Proof. Let $n>1$ be an integer. If $n$ is prime, we have a prime factorization of $n$. If $n$ is not prime, then there are integers $n_1$ and $n_2$ such that $n=n_1 n_2$ and we can assume without loss of generality that $1<n_1\leq n_2<n$. If either of these integers are composite, then they also can be factored into factors strictly smaller than them. This process can be continued, but it cannot be continued indefinitely since $n$ is a finite number. At the conclusion of the process, $n$ will have a prime factorization. We now only need to show uniqueness of this factorization.

Assume that $n$ has two distinct prime factorizations, \[n=p_1 p_2 \cdots p_j \quad \mbox{and} \quad n=q_1 q_2 \cdots q_k\] and we can assume without loss of generality that $j\leq k$.

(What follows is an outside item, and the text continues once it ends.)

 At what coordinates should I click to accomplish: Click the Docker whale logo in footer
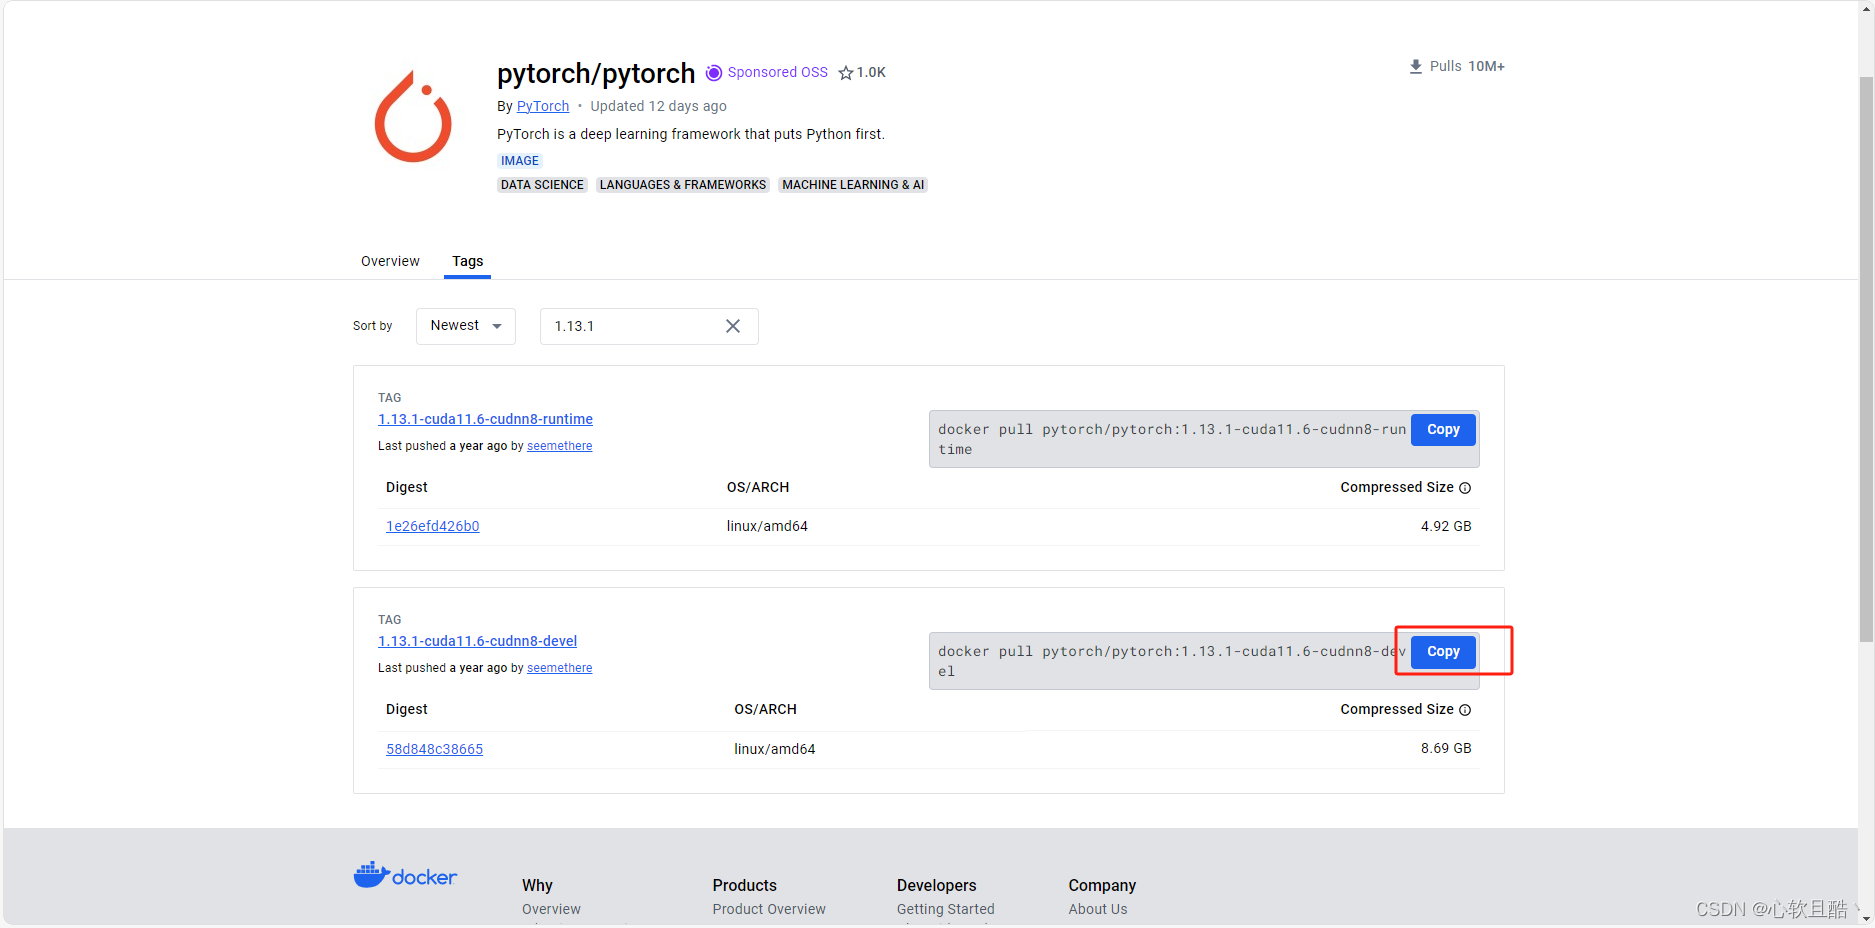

Since $p_1$ divides $n$, a generalization of Lemma 8.2 gives us that $p_1$ must divide one of the $q_i$. By reordering the primes we can label this $q_i$ as $q_1$. Since both $p_1$ and $q_1$ are prime, they must be equal. We can continue this process with $p_2 \cdots p_j$ and $q_2\cdots q_k$ to find that $p_2=q_2$ and continuing the process to equate each of the $p_i$ with a $q_i$. If some of the $q_i$ remain after this process, these would be factors of $1$ and therefore could not be prime. Therefore, $j=k$ and we see that the two prime factorizations are just a reordering of each other.

8.1.4 Exercises

Let $n\in \mathbb{Z}$. What are the possible values for the remainder of $n^2$ with a divisor of $3$? Justify your result.
Find the $q$ and $r$ from the Division Algorithm for the given values of $a$ and $b$.
1. $a=0$, $b=14$
2. $a=-42$, $b=14$
3. $a=9$, $b=14$
Use the Division Algorithm to prove that for positive integers $m$ and $n$, with $m > n$, then exactly one of the following statements must be true:
- There is a positive integer $k$ such that $m = kn$
- There is a positive integer $k$ such that $kn < m < (k + 1)n$
Use the Euclidean Algorithm to find $\mathrm{gcd}(4368,31050)$.
Create a computer program or spreadsheet based on the Euclidean Algorithm that you can use to find the greatest common divisor of two integers.
Prove that for all integers that $\mathrm{gcd}(a,b)\cdot \mathrm{lcm}(a,b) = |ab|$. (Hint: Use the prime factorizations of $a$ and $b$.)